King Abdullah died early this morning aged 90 after a short bout of pneumonia. However, in accordance with the Saudi royal family’s ultra conservative Muslim faith, often referred to as Wahhabism, there has been no official period of mourning and a public funeral will not be held, despite the fact Abdullah was head of state for almost 10 years.

Instead he was buried in a modest ceremony – his body was bathed in the manner in keeping with Islamic ritual and wrapped in white cloth before he was buried in Riyadh’s Al Oud cemetery where he joined previous Saudi monarchs, also interred in unmarked graves. Prayers were led by his brother and successor, King Salman, in a ceremony which was attended by members of the al-Saud family and prominent Muslim heads of state, Reuters reports.

Wahhabism, an ultra-conservative form of Sunni Islam, is the dominant faith of the Saudi state, adhered to by its ruling family, the House of Saud.

Dr Tony Street, an expert in Islam from Cambridge University, says that when it comes to burial, Wahhabists are “hostile to leaving anything that might become a site for veneration”, and that they characterise their belief as “simply a commitment to utter and absolute Tawhid, the affirmation of God’s supremacy”.

Interestingly, its followers often reject the term Wahhabi, as the word refers to the work of 18th century Muslim scholar Muhammad ibn Abd al-Wahhab, after whom the movement is named. “I think they just prefer to be called Muslims,” says Dr Street. He explains that calling something or someone Wahhabi “is awarding exactly the kind of eminence to a Muslim that they try to avoid. You don’t want to start setting up people in pseudo-hagiographical positions.”

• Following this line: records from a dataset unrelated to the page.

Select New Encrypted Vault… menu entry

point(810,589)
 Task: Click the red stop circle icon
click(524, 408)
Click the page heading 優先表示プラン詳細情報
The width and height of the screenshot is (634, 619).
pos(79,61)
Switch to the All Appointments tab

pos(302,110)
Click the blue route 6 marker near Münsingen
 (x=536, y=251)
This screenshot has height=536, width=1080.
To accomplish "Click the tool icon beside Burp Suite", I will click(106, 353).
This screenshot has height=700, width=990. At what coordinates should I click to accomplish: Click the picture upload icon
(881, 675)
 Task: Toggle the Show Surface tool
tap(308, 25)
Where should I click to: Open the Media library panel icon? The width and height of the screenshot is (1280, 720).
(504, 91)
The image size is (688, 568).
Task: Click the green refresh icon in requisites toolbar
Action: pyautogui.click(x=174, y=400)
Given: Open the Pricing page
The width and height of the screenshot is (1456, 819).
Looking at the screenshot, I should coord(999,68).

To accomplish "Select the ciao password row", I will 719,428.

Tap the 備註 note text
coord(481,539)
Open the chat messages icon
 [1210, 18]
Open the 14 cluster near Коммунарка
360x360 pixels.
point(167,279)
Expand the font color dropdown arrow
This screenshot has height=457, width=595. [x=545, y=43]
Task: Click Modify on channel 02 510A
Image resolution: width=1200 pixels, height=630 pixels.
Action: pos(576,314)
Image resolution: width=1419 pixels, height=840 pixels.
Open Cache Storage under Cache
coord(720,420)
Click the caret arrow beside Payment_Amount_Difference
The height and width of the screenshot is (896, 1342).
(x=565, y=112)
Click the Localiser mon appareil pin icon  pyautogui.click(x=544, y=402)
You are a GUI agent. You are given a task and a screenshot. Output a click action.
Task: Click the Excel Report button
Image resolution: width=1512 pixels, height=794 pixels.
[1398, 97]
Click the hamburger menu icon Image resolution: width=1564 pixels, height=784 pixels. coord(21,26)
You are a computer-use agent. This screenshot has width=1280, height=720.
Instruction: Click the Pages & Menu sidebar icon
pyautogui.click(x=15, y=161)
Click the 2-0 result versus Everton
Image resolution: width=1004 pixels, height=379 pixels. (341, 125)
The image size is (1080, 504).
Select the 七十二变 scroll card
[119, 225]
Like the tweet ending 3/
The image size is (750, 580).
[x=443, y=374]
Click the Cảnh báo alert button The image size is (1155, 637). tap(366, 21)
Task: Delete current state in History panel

King Salman has publicly rejected the term saying that it is unrepresentative of modern Saudi society. Speaking to daily Saudi Arabian newspaper Okaz, he said: “Enemies of the Sheikh Muhammad ibn Abd Al-Wahhab labelled his teaching as Wahhabism, a doctrine that doesn’t exist here.”

Imam-Reza-mirror-workThe mirror work in the Imam Reza Shrine in Iran

I really do not why the Shia are different on the subject. But they are. Iran is “Twelver Shiite.” From Wikipedia:

The Twelve Imams are the spiritual and political successors to the Islamic prophet Muhammad in the Twelver or Athnā‘ashariyyah branch of Shia Islam and in Alevi Islam. According to the theology of Twelvers, the Twelve Imams are exemplary human individuals who not only rule over the community with justice, but also are able to keep and interpret sharia and the esoteric meaning of the Quran. Muhammad and Imams’ words and deeds are a guide and model for the community to follow; as a result, they must be free from error and sin, known as Ismah or infallibility and must be chosen by divine decree, or nass, through the Prophet.

Imam Reza, the eighth, has an enormous shrine in Mashhad, Iran. Although it does not contain pictorial images, it is very elaborate and a popular site for pilgrimages.

Shah Abdul Azim Shrine : is located in Rey, Iran, contains the tomb of: ‘Abdul ‘Adhim ibn Abdillah al-Hasani (aka. Shah Abdul Azim). Shah Abdul Azim was a fifth generation descendant of Hasan ibn Ali and a companion of Muhammad al-Taqī. He was entombed here after his death in the 9th century . The whole construction consists of a portal with a lofty Iwan decorated with mirrors, several courtyards, a golden cupola, two tile minarets, a portico, a sepulcher, and a mosque.

The most historical and portable relic of this holy place, is its costly box which is made of betel-nut wood. On four sides of this precious box, a relief inscription in Nastaliq and Tulth characters, is carved. The mirror-work, paintings and gildings of the structure belong to the 19th century. Repairs are still being carried out in this complex of holy structures. For those who want to visit a major religious historical mosque and shrine close to Tehran, this is the place to see.

Sufi shrines can also be quite elaborate: here is an example from India.

Looking at the Saudi and Iranian photos reminds me that until the arrival of oil wealth, the Saudis were desert nomads. By contrast, Iran is an ancient civilization.